Phosphate mine and plant in North Carolina, US

The Aurora mine is the largest integrated phosphate mining and chemical plant in the world. The mine is located in Richland Township, in Aurora in Beaufort County, North Carolina. The mine, has been owned by PotashCorp since 1995, has an annual production capacity of over six million tonnes of phosphate ore. In 2008 the mine produced 6.6 million tonnes of phosphate ore from which 1.3 million tonnes of phosphoric acid was produced.

==History==
The phosphates of the Aurora mine are the result of a recession experienced by the sea coast of Aurora. Phosphates were deposited into the sea about 15 million years ago, deposits which are now known as the Pungo River Formation. The result was a phosphate ore zone with 98.4 ft of low-grade phosphate sand blanketed by other sediments. The ore zone is estimated to be about 39.4 ft thick, consisting of phosphate sand, fine quartz, clay, and silt. PotashCorp bought the Aurora mine in 1995 from the Texas Gulf Sulphur Company as its first phosphate operation, and purchased the agricultural chemicals division of Occidental Chemicals six months later. In 2018, PotashCorp merged with Agrium, another Canadian company, to form Nutrien Ltd, current owner of the mine.

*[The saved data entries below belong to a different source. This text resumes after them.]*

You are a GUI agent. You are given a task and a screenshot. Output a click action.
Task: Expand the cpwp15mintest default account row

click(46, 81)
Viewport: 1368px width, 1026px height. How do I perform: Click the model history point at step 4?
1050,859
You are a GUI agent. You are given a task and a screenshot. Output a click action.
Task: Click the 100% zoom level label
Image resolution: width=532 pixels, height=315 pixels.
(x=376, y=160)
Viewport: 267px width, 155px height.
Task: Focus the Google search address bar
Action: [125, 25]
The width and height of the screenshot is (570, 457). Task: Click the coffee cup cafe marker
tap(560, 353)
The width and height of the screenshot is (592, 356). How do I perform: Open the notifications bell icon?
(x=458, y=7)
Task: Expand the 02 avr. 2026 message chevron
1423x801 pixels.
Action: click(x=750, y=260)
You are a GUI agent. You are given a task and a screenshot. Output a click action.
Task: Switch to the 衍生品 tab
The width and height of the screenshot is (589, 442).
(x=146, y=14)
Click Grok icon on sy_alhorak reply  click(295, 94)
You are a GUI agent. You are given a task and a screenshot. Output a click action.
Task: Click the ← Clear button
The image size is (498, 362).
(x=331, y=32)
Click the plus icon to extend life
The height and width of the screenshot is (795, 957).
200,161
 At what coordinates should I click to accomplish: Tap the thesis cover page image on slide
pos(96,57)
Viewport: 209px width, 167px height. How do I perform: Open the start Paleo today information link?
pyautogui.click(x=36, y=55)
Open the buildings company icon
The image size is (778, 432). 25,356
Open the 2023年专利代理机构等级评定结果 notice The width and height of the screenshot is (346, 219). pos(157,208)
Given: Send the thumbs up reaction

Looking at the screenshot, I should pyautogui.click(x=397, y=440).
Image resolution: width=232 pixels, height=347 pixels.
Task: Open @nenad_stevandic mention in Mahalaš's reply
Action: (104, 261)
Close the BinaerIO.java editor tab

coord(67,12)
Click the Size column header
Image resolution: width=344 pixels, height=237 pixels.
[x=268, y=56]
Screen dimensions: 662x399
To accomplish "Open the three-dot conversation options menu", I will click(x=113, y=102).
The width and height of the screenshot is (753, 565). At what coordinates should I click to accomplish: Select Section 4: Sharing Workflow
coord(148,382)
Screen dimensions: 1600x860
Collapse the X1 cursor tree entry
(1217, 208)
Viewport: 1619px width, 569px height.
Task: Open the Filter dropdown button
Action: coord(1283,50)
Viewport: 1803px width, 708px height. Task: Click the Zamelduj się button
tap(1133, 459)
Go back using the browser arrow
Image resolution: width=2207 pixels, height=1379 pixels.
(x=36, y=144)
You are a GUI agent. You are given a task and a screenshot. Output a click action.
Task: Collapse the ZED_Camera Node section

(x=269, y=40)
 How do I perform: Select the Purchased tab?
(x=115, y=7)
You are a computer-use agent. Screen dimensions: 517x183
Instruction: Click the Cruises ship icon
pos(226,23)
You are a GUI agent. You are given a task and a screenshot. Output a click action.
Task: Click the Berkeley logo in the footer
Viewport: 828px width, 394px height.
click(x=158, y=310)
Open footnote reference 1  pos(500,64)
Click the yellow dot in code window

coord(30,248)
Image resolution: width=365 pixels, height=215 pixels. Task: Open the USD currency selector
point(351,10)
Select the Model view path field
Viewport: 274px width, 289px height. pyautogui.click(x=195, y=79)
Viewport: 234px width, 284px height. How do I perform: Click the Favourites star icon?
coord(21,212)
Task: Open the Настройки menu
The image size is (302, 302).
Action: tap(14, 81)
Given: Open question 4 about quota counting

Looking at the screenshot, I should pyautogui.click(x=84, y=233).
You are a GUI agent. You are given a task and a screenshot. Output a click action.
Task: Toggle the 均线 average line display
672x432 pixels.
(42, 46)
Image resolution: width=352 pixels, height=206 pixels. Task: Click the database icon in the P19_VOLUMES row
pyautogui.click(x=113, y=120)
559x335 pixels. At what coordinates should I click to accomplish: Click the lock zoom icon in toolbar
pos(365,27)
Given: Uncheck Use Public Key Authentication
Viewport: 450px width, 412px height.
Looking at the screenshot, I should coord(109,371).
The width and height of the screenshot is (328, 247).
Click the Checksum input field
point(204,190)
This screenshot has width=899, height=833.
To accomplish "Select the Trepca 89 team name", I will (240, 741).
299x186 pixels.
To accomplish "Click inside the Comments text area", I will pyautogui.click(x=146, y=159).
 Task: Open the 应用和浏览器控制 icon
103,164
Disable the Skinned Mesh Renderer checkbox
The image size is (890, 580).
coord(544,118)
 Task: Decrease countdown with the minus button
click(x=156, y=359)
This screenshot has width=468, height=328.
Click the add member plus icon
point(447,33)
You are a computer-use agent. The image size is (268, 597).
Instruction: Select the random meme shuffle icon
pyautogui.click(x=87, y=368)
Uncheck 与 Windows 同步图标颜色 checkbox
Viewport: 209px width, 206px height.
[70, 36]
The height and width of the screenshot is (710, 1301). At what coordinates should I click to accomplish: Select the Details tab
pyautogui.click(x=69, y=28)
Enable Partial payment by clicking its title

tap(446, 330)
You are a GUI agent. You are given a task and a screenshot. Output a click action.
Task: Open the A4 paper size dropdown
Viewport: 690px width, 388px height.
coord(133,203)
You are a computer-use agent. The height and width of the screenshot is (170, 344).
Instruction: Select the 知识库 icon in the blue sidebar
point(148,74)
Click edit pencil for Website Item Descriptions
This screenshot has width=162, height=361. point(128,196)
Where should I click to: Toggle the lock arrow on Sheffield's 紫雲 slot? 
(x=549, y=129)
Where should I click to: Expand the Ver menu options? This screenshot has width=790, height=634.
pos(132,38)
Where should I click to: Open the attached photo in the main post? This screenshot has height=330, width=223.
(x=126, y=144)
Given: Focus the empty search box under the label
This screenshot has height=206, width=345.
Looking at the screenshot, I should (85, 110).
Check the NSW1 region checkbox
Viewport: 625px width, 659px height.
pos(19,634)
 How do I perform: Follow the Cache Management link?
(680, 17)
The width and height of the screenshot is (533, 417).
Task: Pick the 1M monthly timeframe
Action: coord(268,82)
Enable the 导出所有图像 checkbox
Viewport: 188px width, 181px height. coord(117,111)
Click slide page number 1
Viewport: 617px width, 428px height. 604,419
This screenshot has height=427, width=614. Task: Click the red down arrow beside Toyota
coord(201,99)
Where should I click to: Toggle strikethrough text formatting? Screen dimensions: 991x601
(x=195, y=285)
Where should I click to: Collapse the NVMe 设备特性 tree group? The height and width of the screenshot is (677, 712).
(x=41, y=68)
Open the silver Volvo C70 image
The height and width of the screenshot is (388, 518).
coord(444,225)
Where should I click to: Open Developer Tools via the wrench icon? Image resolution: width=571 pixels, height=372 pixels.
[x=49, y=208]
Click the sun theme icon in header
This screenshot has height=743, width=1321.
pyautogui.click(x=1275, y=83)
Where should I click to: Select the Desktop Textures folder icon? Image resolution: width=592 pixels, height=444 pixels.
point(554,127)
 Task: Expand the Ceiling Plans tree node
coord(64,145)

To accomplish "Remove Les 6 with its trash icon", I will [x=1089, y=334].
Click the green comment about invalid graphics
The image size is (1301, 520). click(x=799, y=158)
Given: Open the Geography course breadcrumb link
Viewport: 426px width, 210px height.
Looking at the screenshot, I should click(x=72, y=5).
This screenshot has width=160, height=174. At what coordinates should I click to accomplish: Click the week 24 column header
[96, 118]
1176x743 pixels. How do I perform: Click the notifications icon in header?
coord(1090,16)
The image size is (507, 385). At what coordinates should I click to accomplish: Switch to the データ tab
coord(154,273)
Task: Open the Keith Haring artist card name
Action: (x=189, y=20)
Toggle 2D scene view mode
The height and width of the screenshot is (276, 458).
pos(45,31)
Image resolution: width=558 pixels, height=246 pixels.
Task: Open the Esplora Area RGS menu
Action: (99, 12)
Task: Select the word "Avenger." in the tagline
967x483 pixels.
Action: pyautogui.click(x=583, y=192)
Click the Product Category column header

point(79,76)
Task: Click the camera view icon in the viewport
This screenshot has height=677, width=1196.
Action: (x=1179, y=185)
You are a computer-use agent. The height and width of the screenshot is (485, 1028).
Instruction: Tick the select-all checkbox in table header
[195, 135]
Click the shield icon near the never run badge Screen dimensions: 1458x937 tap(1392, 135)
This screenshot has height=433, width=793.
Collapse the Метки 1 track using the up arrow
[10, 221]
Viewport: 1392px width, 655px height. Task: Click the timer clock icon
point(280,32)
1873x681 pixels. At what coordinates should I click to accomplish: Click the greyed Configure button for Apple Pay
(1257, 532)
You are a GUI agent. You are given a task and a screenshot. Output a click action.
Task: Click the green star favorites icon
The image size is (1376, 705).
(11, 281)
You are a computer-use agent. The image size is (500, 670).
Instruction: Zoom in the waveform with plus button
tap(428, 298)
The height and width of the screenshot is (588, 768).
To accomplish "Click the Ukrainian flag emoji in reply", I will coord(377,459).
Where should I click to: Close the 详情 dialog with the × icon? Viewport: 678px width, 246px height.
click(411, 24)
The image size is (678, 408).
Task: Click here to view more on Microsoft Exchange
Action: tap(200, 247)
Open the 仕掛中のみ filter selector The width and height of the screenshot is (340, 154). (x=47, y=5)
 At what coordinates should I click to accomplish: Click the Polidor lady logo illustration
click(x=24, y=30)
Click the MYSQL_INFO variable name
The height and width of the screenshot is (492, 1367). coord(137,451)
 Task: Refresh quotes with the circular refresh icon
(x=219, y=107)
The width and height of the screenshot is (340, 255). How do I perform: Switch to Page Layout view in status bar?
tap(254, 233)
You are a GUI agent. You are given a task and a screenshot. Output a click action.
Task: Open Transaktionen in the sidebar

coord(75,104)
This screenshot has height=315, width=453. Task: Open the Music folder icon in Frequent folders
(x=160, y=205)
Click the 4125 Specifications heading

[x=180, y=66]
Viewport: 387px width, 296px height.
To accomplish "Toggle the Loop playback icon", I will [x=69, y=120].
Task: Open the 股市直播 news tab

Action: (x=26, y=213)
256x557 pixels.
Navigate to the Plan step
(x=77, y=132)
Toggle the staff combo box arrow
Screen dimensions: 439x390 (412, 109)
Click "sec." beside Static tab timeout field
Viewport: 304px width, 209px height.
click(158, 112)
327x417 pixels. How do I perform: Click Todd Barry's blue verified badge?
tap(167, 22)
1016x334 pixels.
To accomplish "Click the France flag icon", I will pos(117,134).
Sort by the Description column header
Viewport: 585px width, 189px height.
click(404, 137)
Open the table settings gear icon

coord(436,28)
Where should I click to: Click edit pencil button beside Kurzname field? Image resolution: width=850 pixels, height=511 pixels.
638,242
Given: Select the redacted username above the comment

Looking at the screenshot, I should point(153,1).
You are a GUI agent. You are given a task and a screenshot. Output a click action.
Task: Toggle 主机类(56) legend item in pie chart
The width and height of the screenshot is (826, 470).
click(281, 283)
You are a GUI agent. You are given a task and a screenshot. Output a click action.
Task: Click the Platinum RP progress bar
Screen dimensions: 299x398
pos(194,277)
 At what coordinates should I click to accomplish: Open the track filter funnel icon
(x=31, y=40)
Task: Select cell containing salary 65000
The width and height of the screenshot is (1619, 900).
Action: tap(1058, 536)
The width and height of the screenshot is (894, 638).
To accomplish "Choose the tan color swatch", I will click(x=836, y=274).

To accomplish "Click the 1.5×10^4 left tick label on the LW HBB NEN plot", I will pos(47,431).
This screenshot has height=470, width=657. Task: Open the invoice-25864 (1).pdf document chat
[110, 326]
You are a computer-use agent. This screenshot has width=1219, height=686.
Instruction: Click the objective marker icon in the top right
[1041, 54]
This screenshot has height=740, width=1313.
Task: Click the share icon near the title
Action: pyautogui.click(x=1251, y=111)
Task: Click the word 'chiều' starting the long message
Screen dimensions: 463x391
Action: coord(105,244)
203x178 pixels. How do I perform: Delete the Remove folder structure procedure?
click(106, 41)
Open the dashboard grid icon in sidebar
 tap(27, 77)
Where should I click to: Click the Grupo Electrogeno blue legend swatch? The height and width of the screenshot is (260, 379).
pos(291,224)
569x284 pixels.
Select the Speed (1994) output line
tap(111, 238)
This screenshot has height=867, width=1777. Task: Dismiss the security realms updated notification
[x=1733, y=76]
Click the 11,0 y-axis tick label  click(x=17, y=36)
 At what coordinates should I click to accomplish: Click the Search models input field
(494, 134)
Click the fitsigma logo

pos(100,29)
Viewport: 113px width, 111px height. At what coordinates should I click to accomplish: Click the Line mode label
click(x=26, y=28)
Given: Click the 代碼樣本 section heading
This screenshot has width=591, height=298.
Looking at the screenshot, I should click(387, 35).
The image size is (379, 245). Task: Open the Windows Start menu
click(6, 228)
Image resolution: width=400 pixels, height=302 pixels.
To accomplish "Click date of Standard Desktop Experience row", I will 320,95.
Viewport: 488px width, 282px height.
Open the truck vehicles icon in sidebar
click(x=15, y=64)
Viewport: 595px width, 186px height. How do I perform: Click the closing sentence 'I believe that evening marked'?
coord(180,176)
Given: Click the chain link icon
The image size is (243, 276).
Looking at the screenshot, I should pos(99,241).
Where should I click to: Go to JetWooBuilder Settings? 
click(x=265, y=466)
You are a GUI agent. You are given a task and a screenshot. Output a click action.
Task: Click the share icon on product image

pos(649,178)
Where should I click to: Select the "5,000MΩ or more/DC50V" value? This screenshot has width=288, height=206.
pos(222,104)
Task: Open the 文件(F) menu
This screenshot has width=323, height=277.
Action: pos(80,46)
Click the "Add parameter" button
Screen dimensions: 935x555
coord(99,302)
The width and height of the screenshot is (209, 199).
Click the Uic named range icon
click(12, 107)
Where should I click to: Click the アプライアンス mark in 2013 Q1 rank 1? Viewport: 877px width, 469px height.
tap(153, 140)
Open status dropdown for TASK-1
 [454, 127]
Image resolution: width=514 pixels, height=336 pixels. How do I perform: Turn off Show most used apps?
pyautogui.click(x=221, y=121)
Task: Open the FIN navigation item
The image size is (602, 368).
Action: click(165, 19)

As of 2005 the Aurora mine had estimated proven and probable reserves of approximately 356 million tonnes of phosphate rock at an average grade of 30.7% P_{2}O_{5}. PotashCorp has rights to exploit an area of 8900 ha of phosphate-bearing reserves, sufficient to support the mine's operations for around 75 years. In 2009 the mine produced 4.2 million tonnes of phosphate rock and 0.93 million tonnes of phosphoric acid and had a number of 1,093 employees. In June 2009, PotashCorp received permission from the US Army Corps of Engineers to mine reserves within the extraterritorial jurisdiction boundaries for a period of 30 years.

The phosphate rock is transported by waterway to the deep water port of Morehead City, and a 31 mi railroad links the mining complex to the Norfolk Southern Railway and CSX Transportation rail networks.